As executive director of the National Centre for Infectious Diseases, Leo Yee Sin is helping steer Singapore’s response, deploying lessons learned while combatting SARS in 2003 and H1N1 in 2009. In early January, as reports of the virus began emerging from Wuhan, she immediately began preparing, knowing it would inevitably be headed her way given the extensive links between China and Singapore.
“SARS arrived in Singapore without us realizing it,” says Leo, 60. “With COVID-19, the distinctive difference is we saw it coming.”
Before the first case was discovered in Singapore on Jan. 23, her center had already developed its own test for the virus and began ramping up its capacity for mass assessments. Singapore can administer more than 2,000 tests daily and is working to expand that.

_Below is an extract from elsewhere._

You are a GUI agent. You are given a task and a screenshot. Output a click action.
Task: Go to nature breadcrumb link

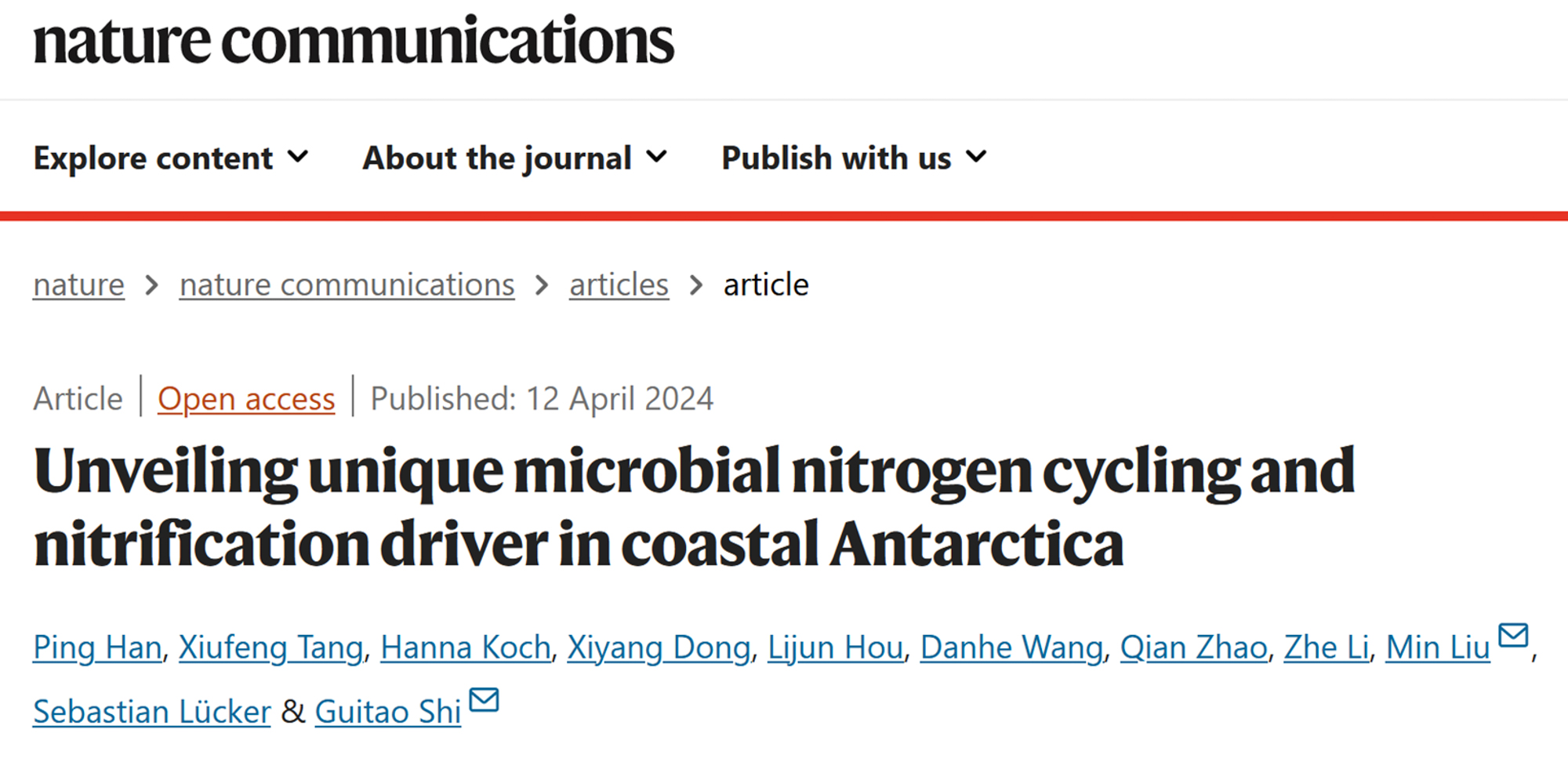78,285
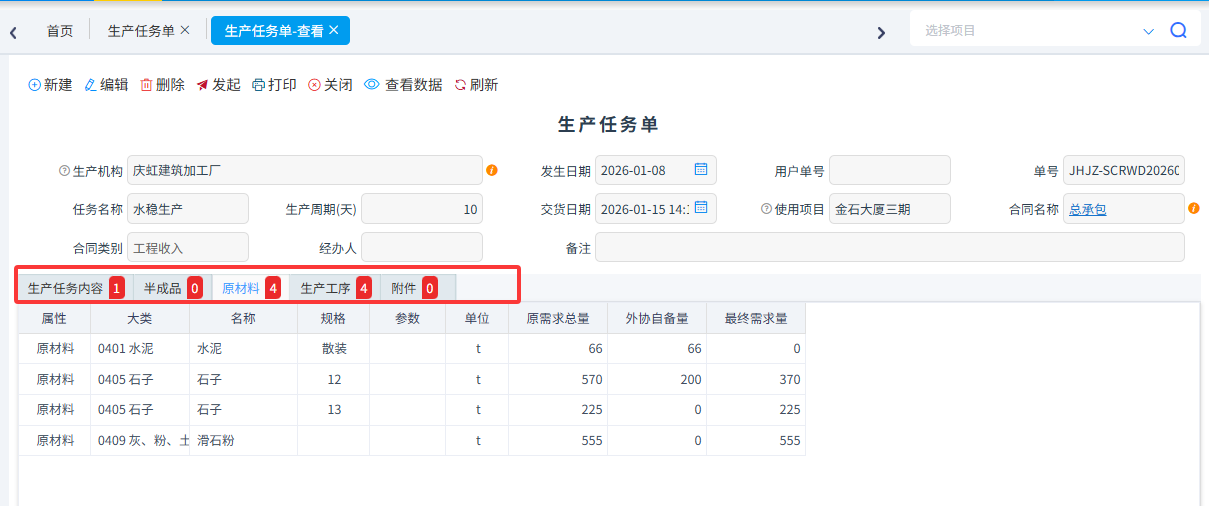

The first patients who tested positive received treatment at Leo’s center, where researchers immediately began studying the virus. Leo hoped that, as with SARS, infectious coronavirus patients would show symptoms that would make them easier to spot and quarantine before they transmitted the disease. She soon understood she was dealing with something altogether different.
“Patients can transmit the virus very early on,” she says. “Viral shedding, to our surprise, was highest at the early stages of illness and decreases as the disease progresses.”
She used that early research to advise a strategy shift for Singapore’s Ministry of Health, recommending that physicians offer five days of medical leave to anyone showing signs of respiratory distress so they could stay at home and not spread the sickness.
Singapore’s tactic of aggressively testing while tracing and isolating contacts of infected people has worked in part because Leo’s center has a place to quarantine patients. Just over a year ago, her team began moving into a new 14-story building with 330 beds devoted to treating infectious diseases.
“We count ourselves very lucky that we have a new building just in time for this mobile pathogen,” she says. “We joke among ourselves that it’s a very expensive building and very costly to maintain, but the investment has returned more than we hoped.”
With its population of 5.7 million, Singapore may not be easy for larger countries to copy. So far it’s managed to limit transmission without draconian measures such as shutting down schools or shopping malls, but it has announced the closure of bars and cinemas as cases continue to rise.
“We anticipate this is only the beginning of the epidemic,” Leo says. “The best thing to do in terms of school closures and social distancing is when the epidemic is about to hit the peak. Nobody has a crystal ball to pinpoint when that will be.”